Rvalues, lvalues and formal definitions

问题

People are confused when they hear that in

int&& x

x has rvalue reference type, but x is an lvalue. Misunderstanding stems from the fact that identifiers and expressions are different things, and so are types and value categories. Moreover, types of expressions are "adjusted prior to any further analysis", and the words "rvalue" and "lvalue" can appear both in type name and in value category name.

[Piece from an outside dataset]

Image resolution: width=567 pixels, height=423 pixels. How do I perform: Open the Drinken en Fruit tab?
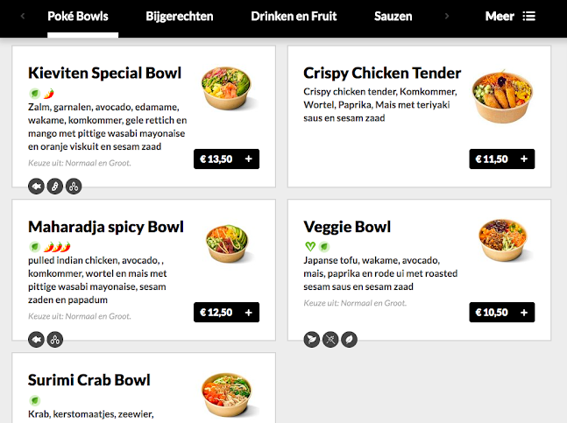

I want to clarify formal definitions. Suppose we have a function:

1 | void f(int&& x) {           
2 |     ... = x;               
3 |     ... = std::move(x);
4 | }

Are the following statements correct?

1. In the line 1, x is an identifier (id-expression) that names a function parameter. Its type is int&&, and this is the type that decltype(x) returns. x is not an expression and has no value category.
2. In the line 2, x is an expression. Before type adjustment its type is int&&, and after the type becomes int. The value category is lvalue.
3. In the line 3, std::move(x) is an expression. Its type before adjustment is int&&, after - int. The value category is xvalue.
4. When we say that x has rvalue reference type, we refer either to the type of x as an identifier, or to the type of x as an expression before type adjustment.
5. The word "type" in the statement "Each expression has some non-reference type, and each expression belongs to exactly one of the three primary value categories" at cppreference.com refers to the type after type adjustment.
6. When Scott Meyers writes "If the type of an expression is an lvalue reference (e.g., T& or const T&, etc.), that expression is an lvalue." he refers to the type before adjustment, and the second word "lvalue" refers to the value category.

回答1:

Some preliminary paragraphs first:

[basic]

3 An entity is a value, object, reference, function, enumerator, type, class member, template, template specialization, namespace, parameter pack, or this.

[dcl.type.simple]

4 The type denoted by decltype(e) is defined as follows:

• if e is an unparenthesized id-expression or an unparenthesized class member access ([expr.ref]), decltype(e) is the type of the entity named by e. If there is no such entity, or if e names a set of overloaded functions, the program is ill-formed;

• otherwise, if e is an xvalue, decltype(e) is T&&, where T is the type of e;

• otherwise, if e is an lvalue, decltype(e) is T&, where T is the type of e;

• otherwise, decltype(e) is the type of e.

[dcl.ref]

1 In a declaration T D where D has either of the forms

& attribute-specifier-seqopt D1 
&& attribute-specifier-seqopt D1

and the type of the identifier in the declaration T D1 is “derived-declarator-type-list T,” then the type of the identifier of D is “derived-declarator-type-list reference to T.”

[expr]

5 If an expression initially has the type “reference to T” ([dcl.ref], [dcl.init.ref]), the type is adjusted to T prior to any further analysis. The expression designates the object or function denoted by the reference, and the expression is an lvalue or an xvalue, depending on the expression.

[expr.prim.general]

8 An identifier is an id-expression provided it has been suitably declared (Clause [dcl.dcl]). The type of the expression is the type of the identifier. The result is the entity denoted by the identifier. The result is an lvalue if the entity is a function, variable, or data member and a prvalue otherwise.

[expr.call]

10 A function call is an lvalue if the result type is an lvalue reference type or an rvalue reference to function type, an xvalue if the result type is an rvalue reference to object type, and a prvalue otherwise.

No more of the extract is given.